Martineau and Gaskell at the Morgan Library

By: Elissa Myers

This semester I have been helping Caroline Reitz with a project on female contributors to a periodical Dickens edited called Household Words. Caroline has encouraged me to follow my own interests in the work I do for her, so I have focused to a large extent on Harriet Martineau, whom I am interested in partially from a disability studies standpoint, and partially because she was just a tremendously sassy, eccentric woman who even had the guts to get into quite a public argument with Dickens in the periodical press. In looking at the letters at the Morgan Library, I was pursuing a path already taken by Iain Crawford, one of the foremost scholars on Dickens, who recently wrote an article on the two previously unpublished letters I looked at, in which he argues that the way in which many scholars focus on the argument between Dickens and Martineau obscures the fact that up until that time, they had had a very productive working relationship and a sincere friendship. As Crawford doesn’t publish these letters in full in his article, I wanted to see them for myself, to ascertain whether or not I agree with him. Both letters did seem to me to be open and friendly, exactly as Crawford represented them.

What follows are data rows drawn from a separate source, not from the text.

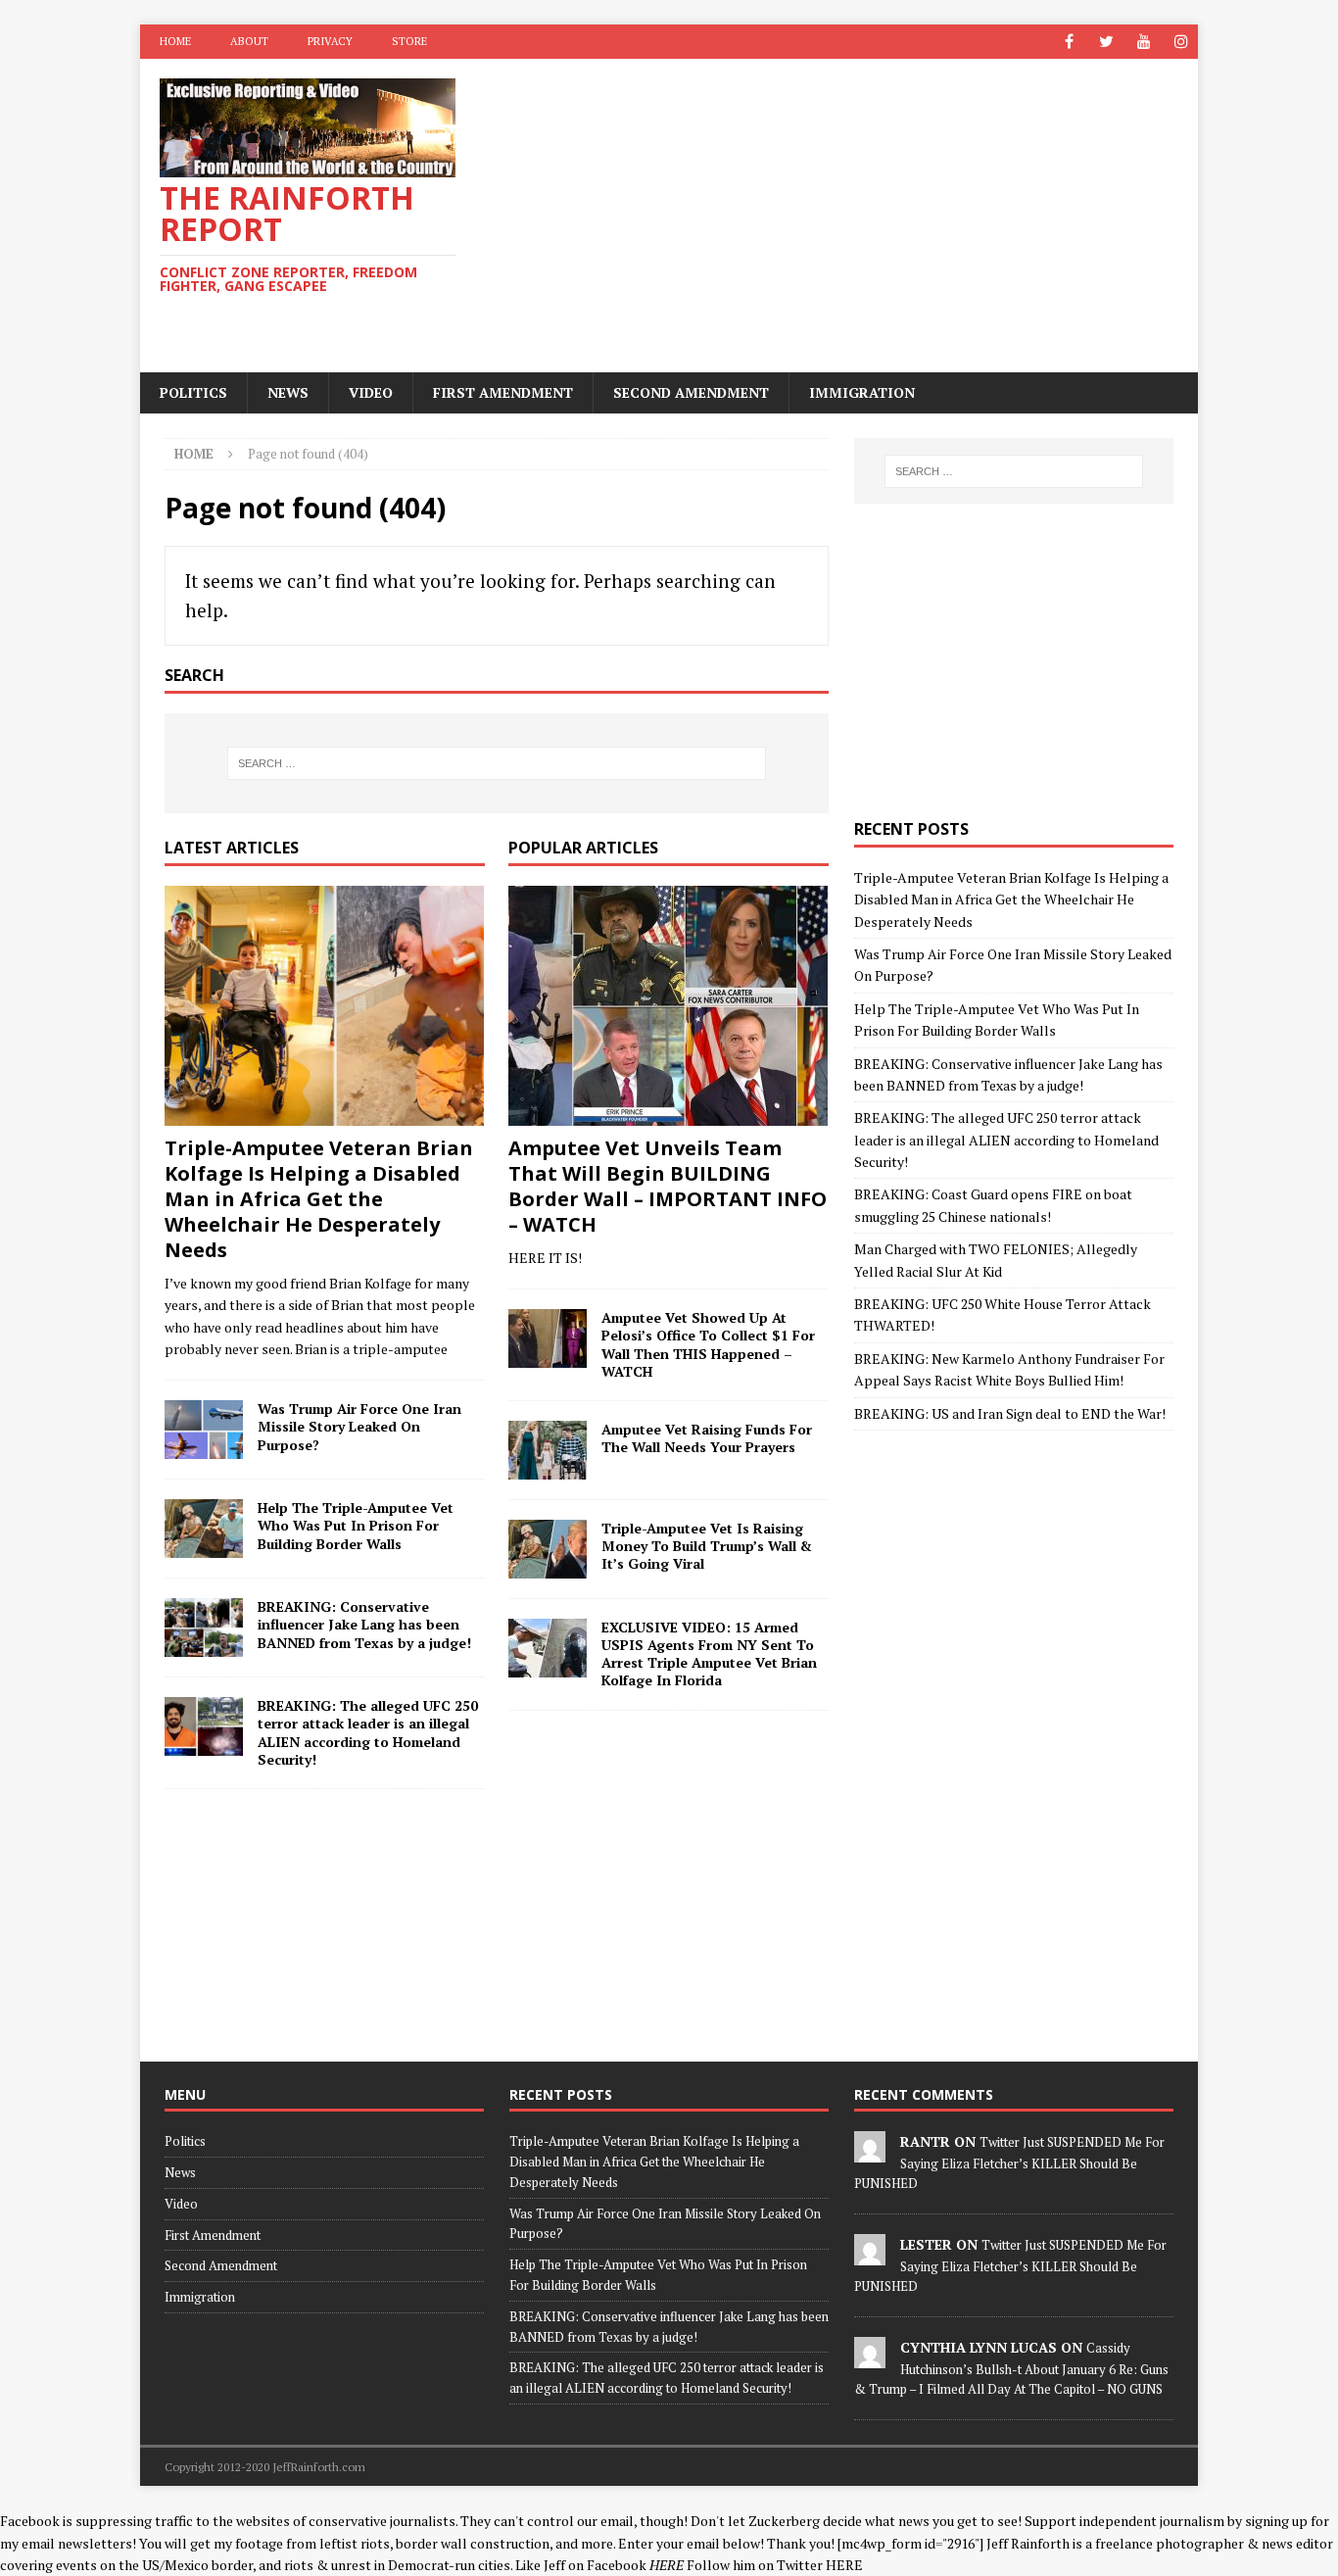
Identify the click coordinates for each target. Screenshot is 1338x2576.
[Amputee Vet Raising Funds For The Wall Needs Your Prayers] (547, 1450)
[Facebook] (1069, 41)
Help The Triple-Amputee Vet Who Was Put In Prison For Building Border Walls (356, 1525)
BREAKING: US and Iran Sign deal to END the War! (1010, 1413)
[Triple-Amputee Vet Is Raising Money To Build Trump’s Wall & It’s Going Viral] (547, 1549)
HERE (844, 2564)
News (288, 392)
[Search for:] (496, 763)
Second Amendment (691, 392)
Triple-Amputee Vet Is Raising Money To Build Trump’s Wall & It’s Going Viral (706, 1546)
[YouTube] (1143, 41)
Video (371, 392)
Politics (193, 392)
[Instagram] (1181, 41)
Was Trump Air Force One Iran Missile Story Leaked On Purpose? (359, 1426)
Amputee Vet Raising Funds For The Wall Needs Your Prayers (706, 1438)
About (249, 41)
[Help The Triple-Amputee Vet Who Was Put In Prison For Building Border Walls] (204, 1528)
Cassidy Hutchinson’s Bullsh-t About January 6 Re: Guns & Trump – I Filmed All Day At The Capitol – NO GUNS (1011, 2368)
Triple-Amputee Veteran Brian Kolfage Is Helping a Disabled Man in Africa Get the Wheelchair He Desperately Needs (319, 1199)
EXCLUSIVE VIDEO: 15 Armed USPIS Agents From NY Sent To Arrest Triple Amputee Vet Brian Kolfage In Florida (709, 1654)
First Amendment (503, 392)
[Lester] (869, 2254)
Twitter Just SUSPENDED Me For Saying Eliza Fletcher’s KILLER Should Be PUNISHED (1009, 2162)
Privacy (330, 41)
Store (409, 41)
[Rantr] (869, 2152)
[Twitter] (1106, 41)
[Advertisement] (840, 215)
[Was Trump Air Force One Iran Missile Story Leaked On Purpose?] (204, 1429)
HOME (175, 41)
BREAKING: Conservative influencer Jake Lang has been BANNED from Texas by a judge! (364, 1624)
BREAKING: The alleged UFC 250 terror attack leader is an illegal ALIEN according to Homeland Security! (368, 1732)
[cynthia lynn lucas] (869, 2357)
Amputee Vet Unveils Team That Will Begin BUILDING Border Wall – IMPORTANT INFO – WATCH (667, 1186)
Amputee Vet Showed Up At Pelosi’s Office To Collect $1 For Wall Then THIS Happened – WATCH (708, 1344)
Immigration (862, 392)
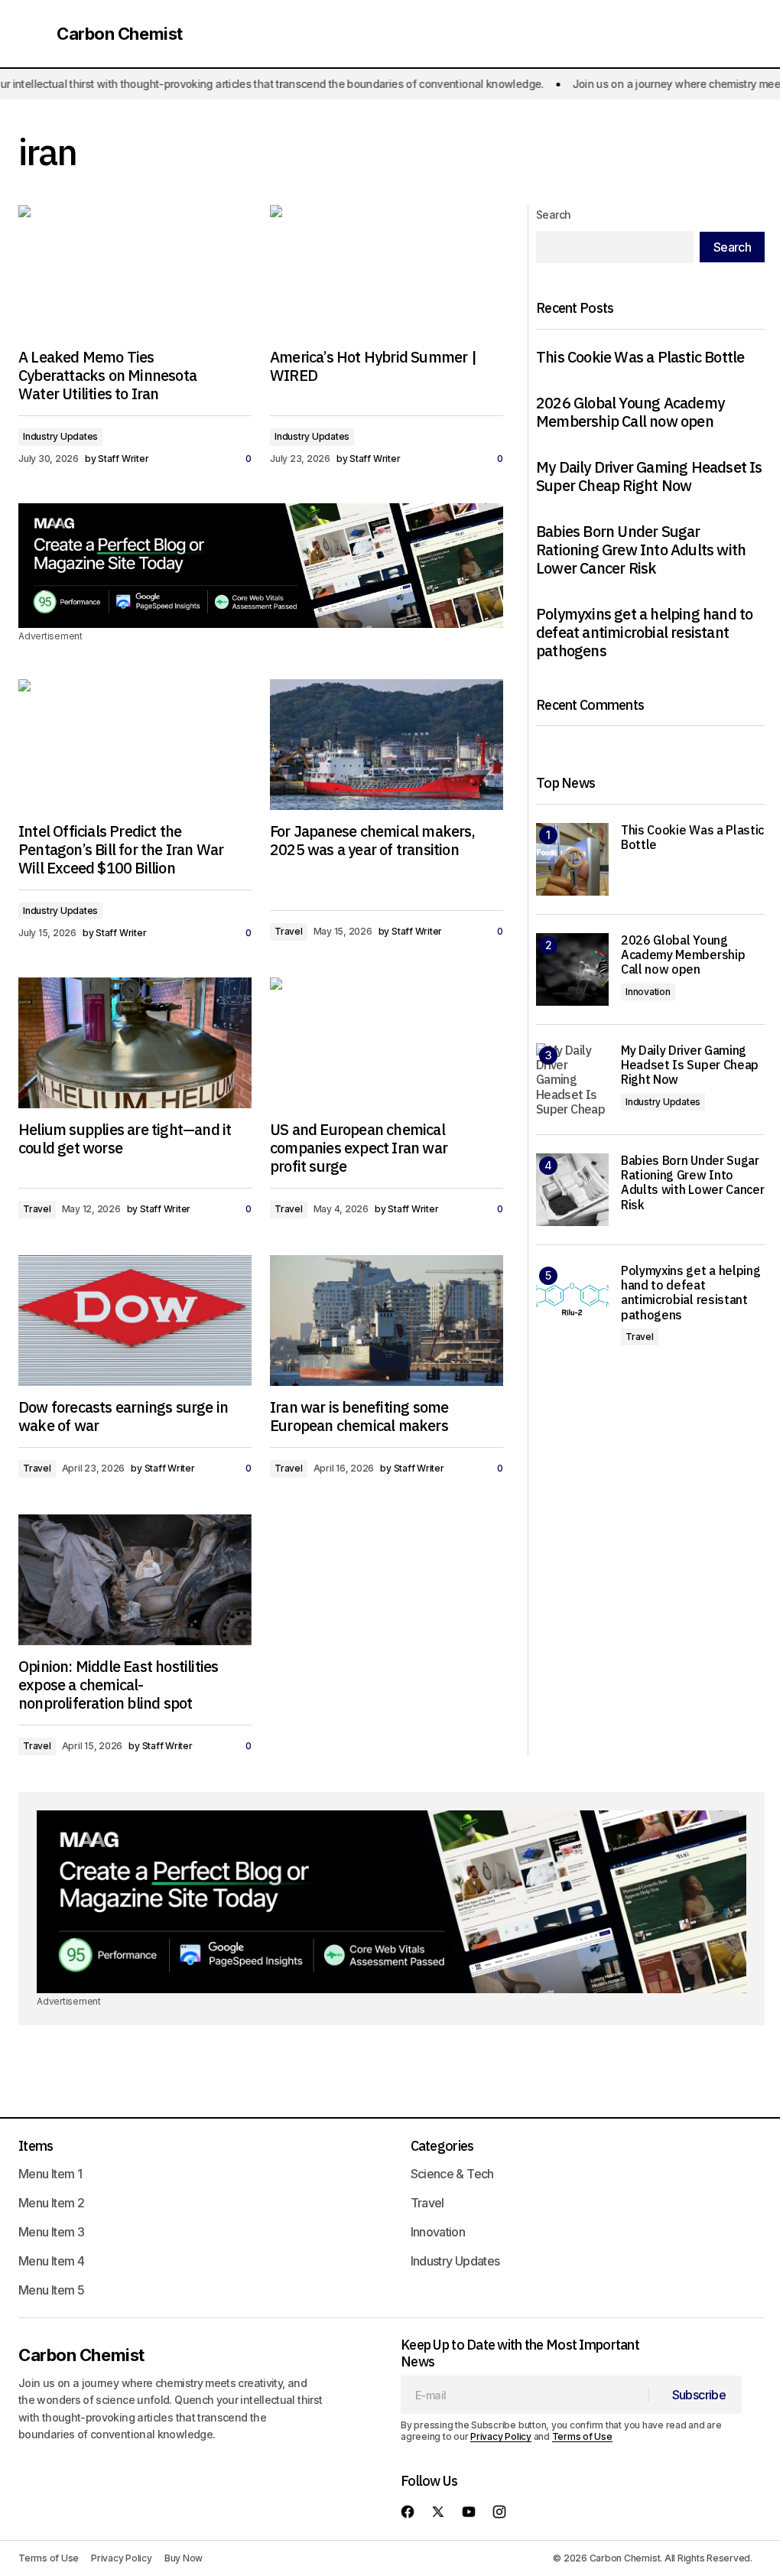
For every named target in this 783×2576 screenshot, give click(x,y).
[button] (32, 33)
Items (35, 2146)
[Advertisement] (260, 565)
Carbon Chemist (120, 34)
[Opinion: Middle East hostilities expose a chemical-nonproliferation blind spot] (135, 1580)
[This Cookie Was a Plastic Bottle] (572, 859)
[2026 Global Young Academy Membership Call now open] (572, 969)
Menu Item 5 (51, 2290)
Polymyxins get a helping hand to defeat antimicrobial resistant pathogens (644, 632)
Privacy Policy (500, 2436)
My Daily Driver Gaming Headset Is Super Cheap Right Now (649, 476)
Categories (442, 2146)
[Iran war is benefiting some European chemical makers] (386, 1321)
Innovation (648, 991)
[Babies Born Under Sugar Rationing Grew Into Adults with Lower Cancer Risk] (572, 1189)
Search (553, 214)
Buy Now (183, 2558)
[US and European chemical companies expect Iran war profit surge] (386, 1043)
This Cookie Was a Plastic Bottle (640, 357)
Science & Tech (452, 2173)
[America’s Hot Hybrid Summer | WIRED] (386, 271)
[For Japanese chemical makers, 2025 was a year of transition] (386, 745)
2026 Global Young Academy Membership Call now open (630, 412)
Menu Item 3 (51, 2231)
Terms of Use (582, 2436)
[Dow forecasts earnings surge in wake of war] (135, 1321)
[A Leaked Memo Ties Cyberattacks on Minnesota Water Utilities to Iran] (135, 271)
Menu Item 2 (51, 2202)
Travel (289, 931)
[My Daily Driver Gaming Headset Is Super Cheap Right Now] (572, 1079)
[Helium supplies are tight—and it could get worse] (135, 1043)
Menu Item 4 (51, 2261)
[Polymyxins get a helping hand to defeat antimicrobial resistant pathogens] (572, 1300)
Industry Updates (60, 436)
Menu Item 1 (50, 2173)
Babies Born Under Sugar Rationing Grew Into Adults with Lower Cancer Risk (641, 549)
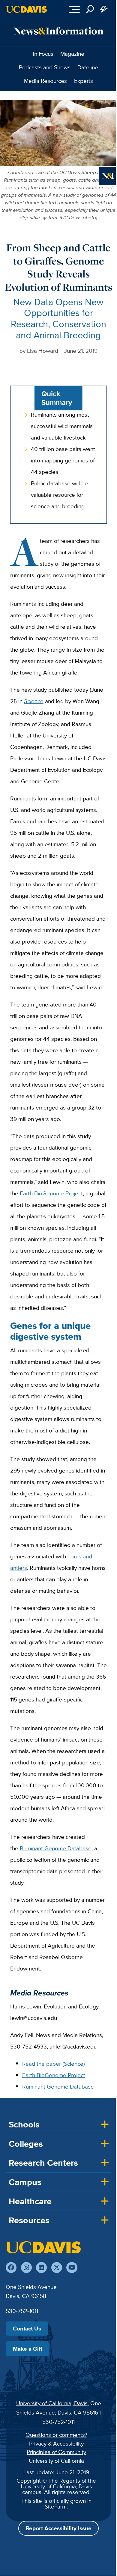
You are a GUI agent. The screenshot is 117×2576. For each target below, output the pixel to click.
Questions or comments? (56, 2434)
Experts (83, 81)
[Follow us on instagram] (26, 2267)
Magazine (72, 53)
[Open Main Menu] (74, 9)
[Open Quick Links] (104, 9)
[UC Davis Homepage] (26, 9)
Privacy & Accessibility (56, 2443)
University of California (56, 2460)
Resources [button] (29, 2220)
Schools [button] (24, 2124)
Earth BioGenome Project (51, 1193)
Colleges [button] (26, 2143)
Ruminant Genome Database (56, 1848)
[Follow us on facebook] (11, 2267)
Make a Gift (27, 2348)
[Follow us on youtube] (71, 2267)
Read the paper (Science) (53, 2063)
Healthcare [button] (30, 2201)
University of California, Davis (52, 2403)
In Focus (43, 53)
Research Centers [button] (43, 2162)
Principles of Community (56, 2452)
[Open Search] (90, 9)
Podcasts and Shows (44, 67)
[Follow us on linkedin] (41, 2267)
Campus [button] (25, 2182)
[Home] (43, 2247)
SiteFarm (56, 2506)
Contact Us (27, 2328)
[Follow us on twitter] (56, 2267)
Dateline (87, 67)
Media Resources (45, 81)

                I had also ordered a few letters written by Elizabeth Gaskell, another contributor to the magazine whose relationship with Dickens was complicated, to Martineau. Because the file on Elizabeth Gaskell was not terribly well-organized, they brought me the whole thing and let me look through it to find what I wanted. The letters extended my sense of the relative amity between Dickens and Martineau, as Gaskell’s mention of receiving “a very liberal proposal” from Dickens to write for All the Year Round suggests that there were no hard feelings between Martineau and Dickens at that time. In a private letter, Gaskell would have had no reason to sugarcoat the feeling of dislike toward Dickens that she and Martineau allegedly shared. However, her mention of him is perfectly cordial, asserting his liberality, and citing the only reason she did not want to work for him to be her dislike of writing in weekly installments.

On my way to finding the two letters, however, I stumbled across something even more interesting—a picture of Elizabeth Gaskell with a “ghost,” an apparition that was created by a photographic overlay, then a new procedure. My first guess is that this picture could have something to do with Gaskell’s renown as a writer of ghost stories. I have not been able to find it in a google image search, or any other information about it, though, so I suspect that the picture might not be generally known in the world of Victorian studies.. I am thinking of sending around a query on Victoria-list, a listserv of which I am a part to inquire. They told me I am not supposed to publish the pictures I took in any way, but I have it for show and tell in class if you guys are interested. At any rate, my trip to the archive yielded both sound progress on my task for Caroline, and exciting, unexpected surprises. Archives make me feel like Indiana Jones!